● **Records on where targets appear**

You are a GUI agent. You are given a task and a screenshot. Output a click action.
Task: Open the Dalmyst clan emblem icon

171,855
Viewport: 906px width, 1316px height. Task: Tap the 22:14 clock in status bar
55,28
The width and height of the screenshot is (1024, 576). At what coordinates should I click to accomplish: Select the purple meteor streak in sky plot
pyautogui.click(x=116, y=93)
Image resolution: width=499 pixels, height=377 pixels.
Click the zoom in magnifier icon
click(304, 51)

* * *

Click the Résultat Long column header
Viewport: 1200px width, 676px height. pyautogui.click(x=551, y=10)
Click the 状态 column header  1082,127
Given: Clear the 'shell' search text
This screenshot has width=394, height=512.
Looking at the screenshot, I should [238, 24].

● **YOUR GOAL**
Please list every line in the records above that contains the string "Viewport", matching case exactly.

● **ANSWER TO THE PROBLEM**
Viewport: 906px width, 1316px height. Task: Tap the 22:14 clock in status bar
Viewport: 1200px width, 676px height. pyautogui.click(x=551, y=10)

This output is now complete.